So which of the many interpretations is one to believe. Maybe it would be easier to acknowledge that the bible is a seriously flawed collection of ancient writings.
With all due respect to those who believe, of any religion, Abrahamic or not, ascending form or descending, it is one thing to be part of a lineage of belief and tradition, and another to have a scholarly view of
any sorts of Scriptures, their interpretation, and the phenomenon of religion as such, apart from contents.
Precious few will go through a step by step analysis of how they acquired their faith and beliefs, no matter what it is, and in what area: political, social, or religious. So how many on here who are reading this have asked how they got theirs? Surely everyone knows the story of the Christmas ham: one time during the holiday preparations, when four generations of the family were present, the husband happens to ask his wife “Before you cook it, why do you cut the ends off the ham?” The wife says that it is because her mother taught her to do it that way. “But why?” he persists. Mom is right there, helping, ans says, “Well, because we always do it that way; Mom always cut the ends off and so I did too. It’s just how it’s done.” “But why?” persists the now beginning-to-be-irritating husband. His wife and m.i.l. huff, and they all decide to go ask Grandma. She thinks a bit, and then remembers: “When I was a young woman, just here in this country, we had just married and were very poor. But not so poor we couldn’t afford a small ham. But we only had a small pot as well. I had to cut the ham up to make it fit!” Mystery solved.
Of course, religion is another story, and of far more consequence. But I wonder if there is a family out there that doesn’t have some sort of tradition it just did because that is how it was done since… We were odd in our neighborhood because our Christmas tree went up on Christmas eve, because that is when the Baby Jesus came. St. Nick had already come on the 6th, also making us different, as did some of our foods, and in our community the young men sprinkling perfume on single ladies Easter day. Every nationality had their tradition, “because that is what came down; it is how it is done.” And in the cases of religions, this is invariably given Divine sanction.
So what was life like 4000 years ago for the people who wrote down already ancient oral traditions in what became parts of our Scriptures? The idea of God is a bit more important than how to fix a ham, yes? But we find, for instance, the case of the woman who refused to learn a second language when it would have advanced her greatly. When asked why, she said “God writ the Bible in English, and that makes it good enough for me!”

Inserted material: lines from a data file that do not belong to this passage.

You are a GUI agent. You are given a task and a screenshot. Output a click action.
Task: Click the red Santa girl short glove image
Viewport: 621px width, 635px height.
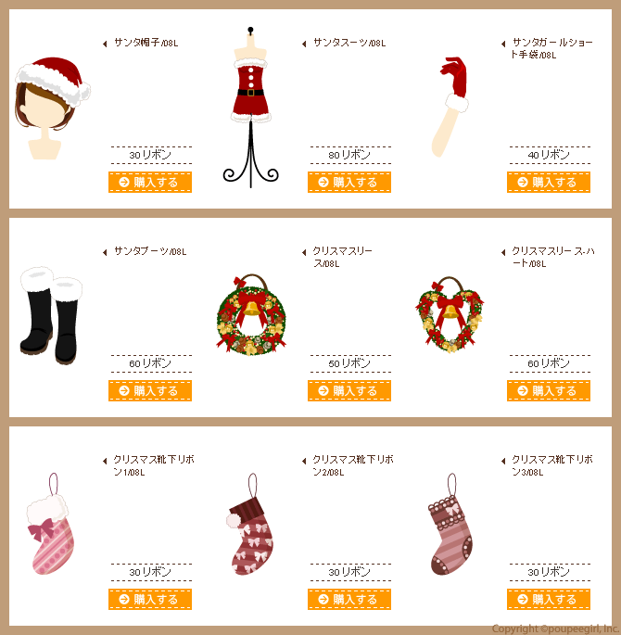[450, 107]
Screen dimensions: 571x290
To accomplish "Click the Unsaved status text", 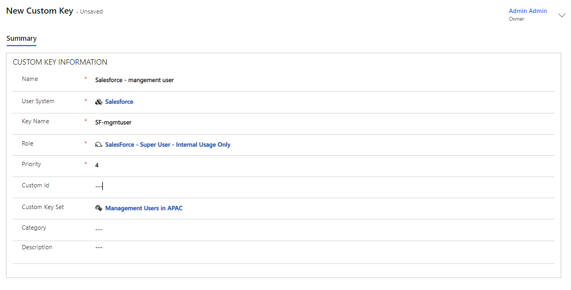I will click(x=91, y=11).
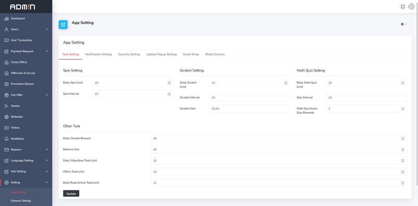Open User Transaction book icon
This screenshot has height=206, width=418.
tap(7, 40)
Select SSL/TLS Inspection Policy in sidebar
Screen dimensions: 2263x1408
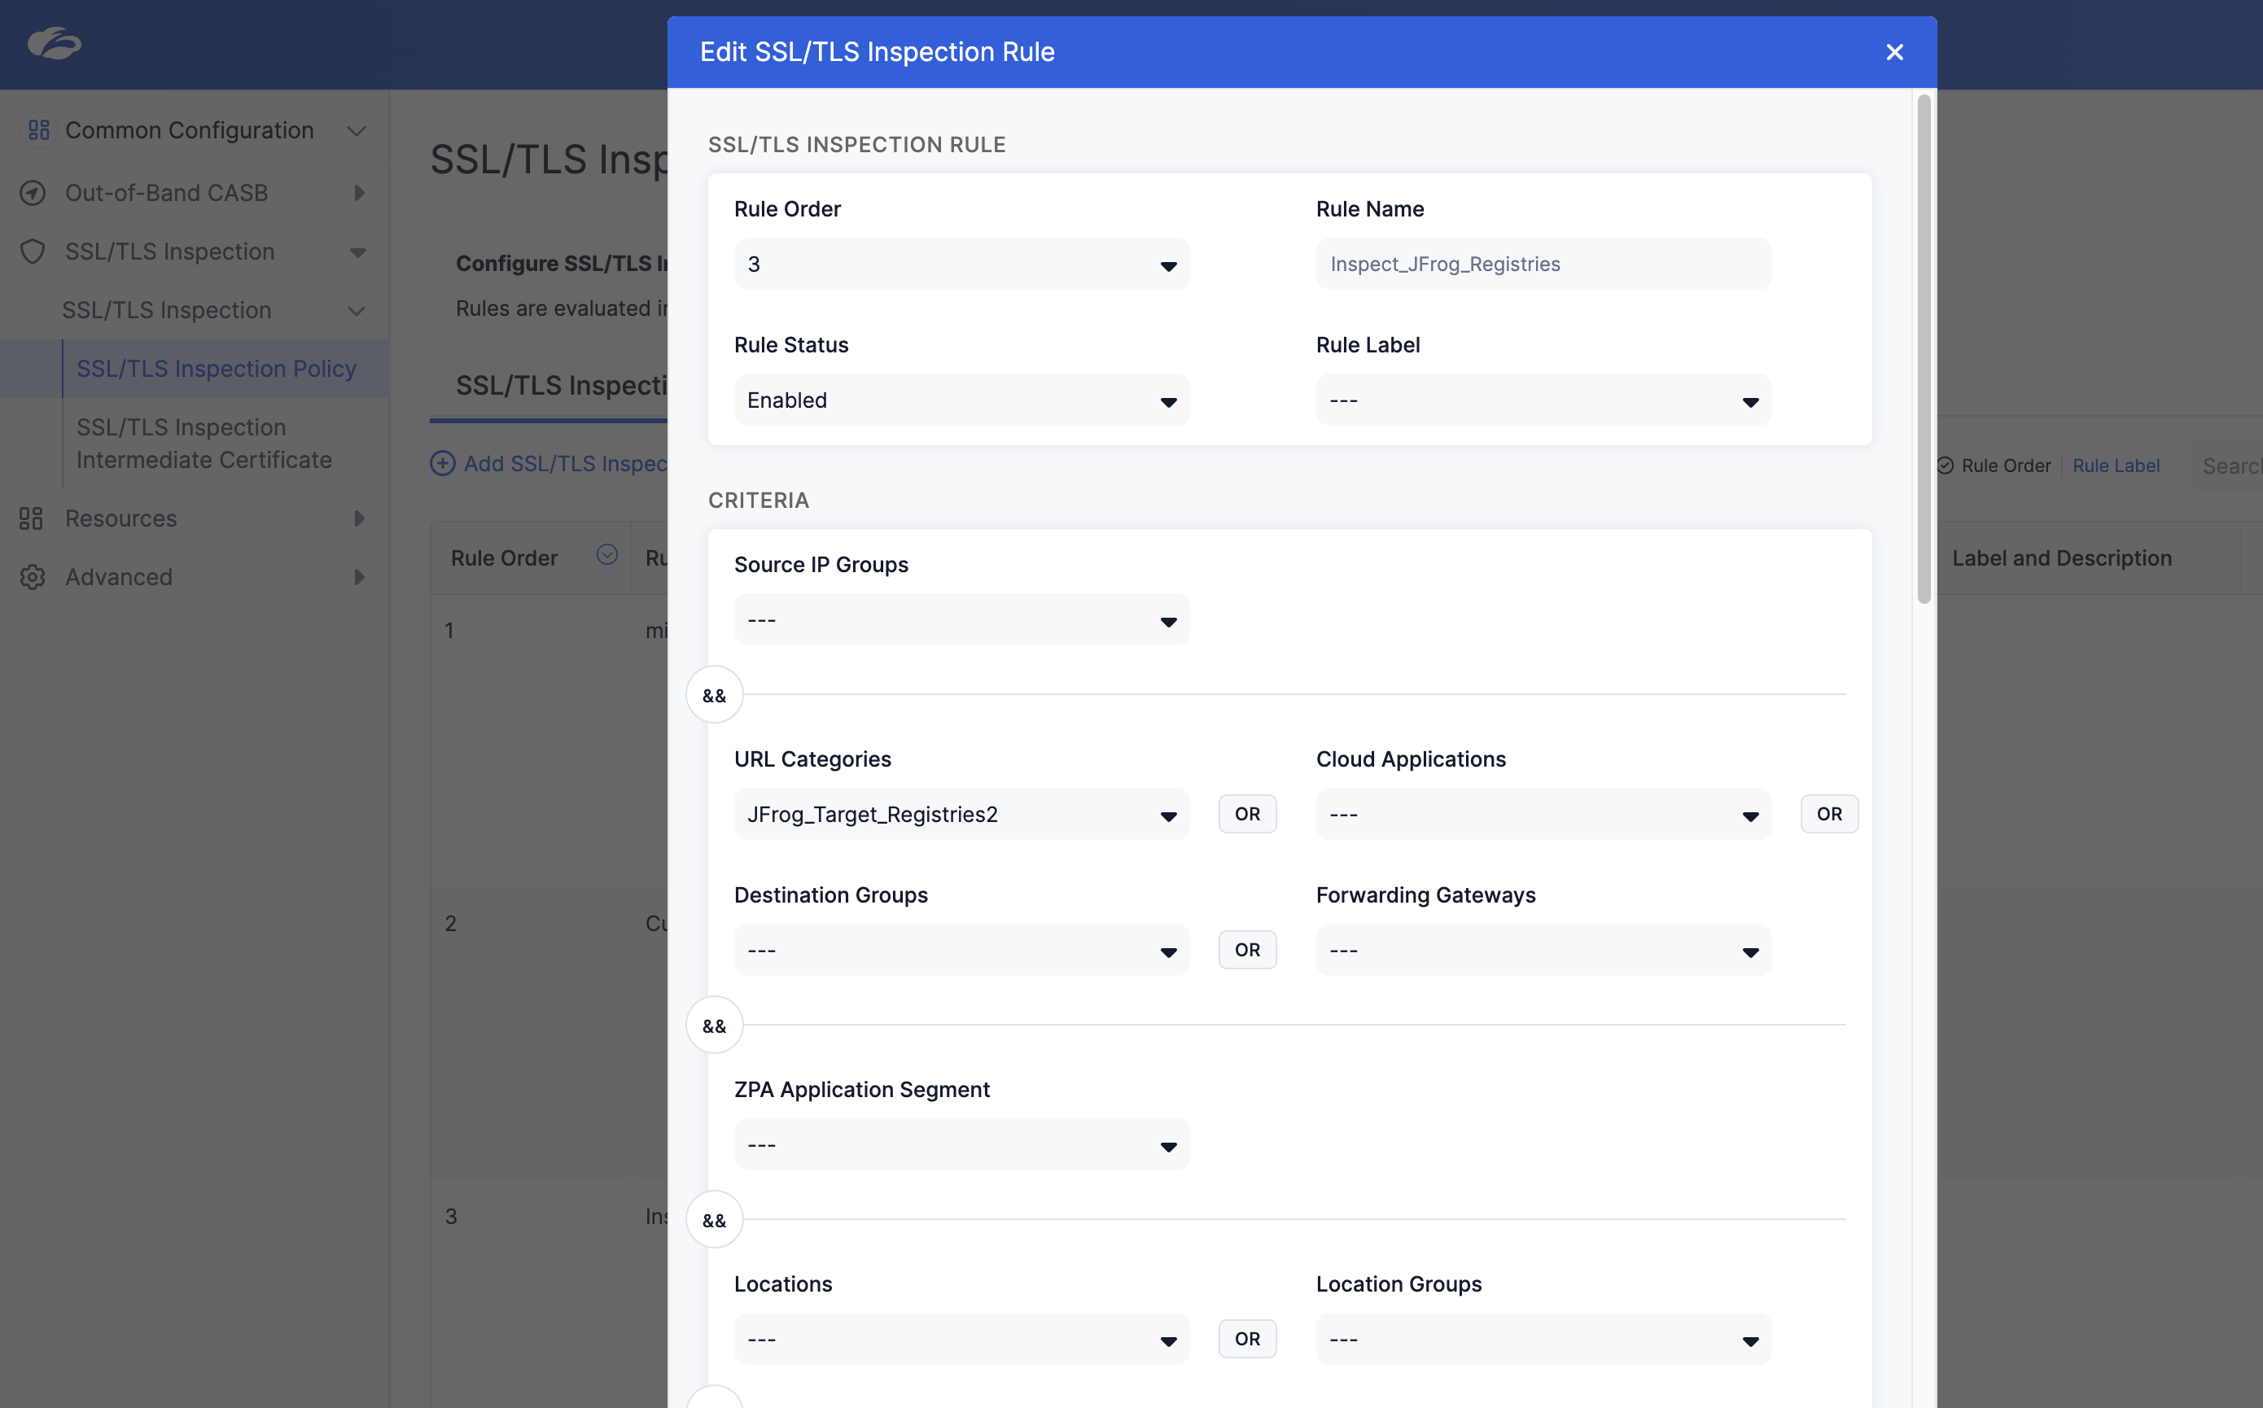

So when we consider what we find written, do we consider the people who wrote it originally? What was their science, medicine, literature, politics like? what were their daily needs and ides and idioms we really have no clue about? When they wrote RBM, did they mean “Arabim,” (Arabs) “Orabim,” (the people of nearby Orab) or lastly “orabim” or raven? Who fed Elijah? Which is most likely? Which s most piously impressive? Who decided on what basis? Is TZD “rib” or “side?” Does the Aramaic GML mean “camel” or “rope?” Which, in context, makes more sense? Which is more piously spectacular? And such are the relatively very simple questions when it comes to translation and interpretation. We also have to remember, that though they might have been closer in time, early scholars would not earn that title these days, nor would they have much of our methodology available to them.
Few people even know what “epistemology” means, especially now that our Country has slid from first in education among developed nations to somewhere past 20th, in about as many years. But epistemology, general semantics, history of languages and their idioms, meaning and it’s many aspects, translation, interpretation, the nature of collections, of witnessing, transcription, standards of reportage and purpose, science, tradition, the psychology of belief, neurology, all these things come to bear on Bibles and what one believes and why. It is a miracle sometimes that we understand each other face to face, never mind from two or four thousand years ago through innumerable and unimaginable filters.
All Scriptures of any faith contain questionable material of some degree or another. Of course it is far easier to see that in someone else’s books than our own. We have our own affinity for cutting our ham. So it isn’t that ham isn’t good, unless you are Jewish, but there might be some interesting history of how we came to prepare it the way we do. That is worth some consideration.